§ SUPPLIED PASSAGE
Content starts
Magda Hollander-Lafon was born in Hungary on June 15, 1927 near the border with Slovakia. Her family was Jewish but not practicing. Nevertheless as a result of the racial laws introduced in Hungary between 1938 and 1941, her father was taken away for forced labor, and eventually Magda herself was denied schooling.
Together with her mother and sister, she was among the 437,403 Jews deported from Hungary between May and July 1944. After a three-day journey in a crowded cattle wagon she arrived at Auschwitz-Birkenau, where she was immediately separated from her family. Because she claimed to be eighteen when in fact she was only sixteen, she was considered fit for work and thus avoided being sent straight to her death. Her mother and sister were not so lucky.
It was in Auschwitz-Birkenau that a dying woman gave Magda four scraps of bread, telling her: “Take it. You are young, you must live to be a witness to what is happening here. You must tell others so that this never happens again in the world.”
Content ends
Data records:
Content starts
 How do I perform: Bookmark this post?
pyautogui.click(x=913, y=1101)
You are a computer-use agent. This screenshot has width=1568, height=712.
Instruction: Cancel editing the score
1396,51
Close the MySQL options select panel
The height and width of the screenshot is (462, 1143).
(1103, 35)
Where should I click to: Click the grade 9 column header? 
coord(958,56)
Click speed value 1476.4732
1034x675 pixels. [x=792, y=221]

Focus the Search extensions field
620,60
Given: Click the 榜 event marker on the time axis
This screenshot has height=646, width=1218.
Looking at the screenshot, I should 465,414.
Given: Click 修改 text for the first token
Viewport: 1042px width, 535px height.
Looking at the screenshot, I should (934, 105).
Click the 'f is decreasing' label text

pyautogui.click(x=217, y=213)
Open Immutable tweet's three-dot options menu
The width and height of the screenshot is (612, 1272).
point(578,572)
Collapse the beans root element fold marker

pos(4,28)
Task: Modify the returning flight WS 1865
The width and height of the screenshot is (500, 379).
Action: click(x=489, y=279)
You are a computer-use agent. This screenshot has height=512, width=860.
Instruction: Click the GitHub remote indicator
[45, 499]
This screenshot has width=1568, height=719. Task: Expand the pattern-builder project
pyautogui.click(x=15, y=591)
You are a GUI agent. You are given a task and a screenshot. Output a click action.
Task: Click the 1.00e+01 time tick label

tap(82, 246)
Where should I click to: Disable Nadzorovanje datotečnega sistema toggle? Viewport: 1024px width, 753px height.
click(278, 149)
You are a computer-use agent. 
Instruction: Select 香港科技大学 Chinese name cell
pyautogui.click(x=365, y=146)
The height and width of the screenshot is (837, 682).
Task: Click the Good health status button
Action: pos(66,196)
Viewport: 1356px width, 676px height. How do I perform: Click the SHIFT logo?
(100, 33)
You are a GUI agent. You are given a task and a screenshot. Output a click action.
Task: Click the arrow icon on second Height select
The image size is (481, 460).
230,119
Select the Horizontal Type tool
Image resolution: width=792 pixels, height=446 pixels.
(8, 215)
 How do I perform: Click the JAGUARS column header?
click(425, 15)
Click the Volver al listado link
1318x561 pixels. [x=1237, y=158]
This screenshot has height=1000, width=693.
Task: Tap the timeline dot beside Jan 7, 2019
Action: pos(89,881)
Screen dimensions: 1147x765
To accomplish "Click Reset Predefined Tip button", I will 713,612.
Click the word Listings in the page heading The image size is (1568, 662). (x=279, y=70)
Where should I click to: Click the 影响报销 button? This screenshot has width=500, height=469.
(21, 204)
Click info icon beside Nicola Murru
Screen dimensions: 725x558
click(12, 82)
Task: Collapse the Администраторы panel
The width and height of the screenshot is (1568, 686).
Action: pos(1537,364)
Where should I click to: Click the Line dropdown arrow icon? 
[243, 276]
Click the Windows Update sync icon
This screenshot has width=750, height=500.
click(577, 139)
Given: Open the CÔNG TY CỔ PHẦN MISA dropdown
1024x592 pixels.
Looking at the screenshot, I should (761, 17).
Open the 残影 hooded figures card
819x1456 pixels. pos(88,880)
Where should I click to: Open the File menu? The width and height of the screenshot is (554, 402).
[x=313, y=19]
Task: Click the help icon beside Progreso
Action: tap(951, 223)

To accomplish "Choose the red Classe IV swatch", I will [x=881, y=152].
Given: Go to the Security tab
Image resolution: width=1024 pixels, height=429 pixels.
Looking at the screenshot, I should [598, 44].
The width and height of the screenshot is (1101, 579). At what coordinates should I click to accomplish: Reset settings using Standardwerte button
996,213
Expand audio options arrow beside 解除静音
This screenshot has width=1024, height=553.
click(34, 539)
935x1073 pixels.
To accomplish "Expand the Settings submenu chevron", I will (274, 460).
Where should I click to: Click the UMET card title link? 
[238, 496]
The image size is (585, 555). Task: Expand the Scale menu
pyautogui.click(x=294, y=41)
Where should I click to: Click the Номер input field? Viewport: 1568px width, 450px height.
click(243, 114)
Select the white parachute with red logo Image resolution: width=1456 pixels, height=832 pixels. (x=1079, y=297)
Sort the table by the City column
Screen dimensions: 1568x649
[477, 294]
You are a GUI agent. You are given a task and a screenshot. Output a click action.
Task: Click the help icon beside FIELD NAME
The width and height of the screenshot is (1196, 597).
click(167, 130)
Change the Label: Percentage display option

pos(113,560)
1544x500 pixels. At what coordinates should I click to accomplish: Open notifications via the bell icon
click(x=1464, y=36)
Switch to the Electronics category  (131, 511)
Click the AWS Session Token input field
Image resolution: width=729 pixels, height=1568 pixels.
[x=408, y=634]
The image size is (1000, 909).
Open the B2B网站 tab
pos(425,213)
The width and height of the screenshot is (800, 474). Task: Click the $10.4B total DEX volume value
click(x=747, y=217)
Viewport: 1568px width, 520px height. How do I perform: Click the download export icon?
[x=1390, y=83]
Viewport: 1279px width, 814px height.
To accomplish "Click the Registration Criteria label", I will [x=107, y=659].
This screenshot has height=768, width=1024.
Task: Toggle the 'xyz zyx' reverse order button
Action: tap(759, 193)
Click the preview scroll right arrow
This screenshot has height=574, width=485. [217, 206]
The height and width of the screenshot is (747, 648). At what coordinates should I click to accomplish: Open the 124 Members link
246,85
Content ends
§ PROBLEMS TO SOLVE
- a) In the passage about Magda Hollander-Lafon, what lie about her age kept her from being sent straight to her death at Auschwitz-Birkenau?
- b) Carry on the account of Magda Hollander-Lafon from the point where it stops.

§ WRITTEN ANSWERS
- a) She claimed to be eighteen when she was actually sixteen, so she was judged fit for work.

- b)
This act of generosity would provide both the inspiration and the title for this, her best-known book. Hollander-Lafon remained silent about her wartime experience until 1977, when she published Les chemins du temps (The Paths of Time). In this early work she directly addressed the horrors she had witnessed as a deportee as well as her recovery and attempt to resume a normal life after the Liberation. But a now-notorious interview with Louis Darquier de Pellepoix, commissioner for Jewish affairs in the collaborationist Vichy regime, published in a popular French magazine in 1978, reignited her irrepressible sense of duty toward the memory of Jews killed in the Holocaust. This led her to write a prolongation of her earlier text, subtitled Des ténèbres à la joie (From Darkness to Joy). Both works were combined and published as Quatre petits bouts de pain (Four Scraps of Bread) in 2012 to significant acclaim, including winning the Panorama-La Procure prize for books on spirituality.
Hollander-Lafon’s story is not a simple memoir or narrative, nor does it follow a straightforward chronology of events. Instead through a series of very short chapters, many no more than one or two pages, she invites us to participate in a reflection on what she has gone through. Often the subject is very specific, naming a person or a place, and the chapter is full of naked, brutal description. Other times the subject is more ethereal, the elements vague or anonymous, and external details give way to an inward focus. “Meditation,” “poetry,” “a kaleidoscope of fragments”—all of these have been used to describe the path along which Hollander-Lafon leads us in Four Scraps of Bread.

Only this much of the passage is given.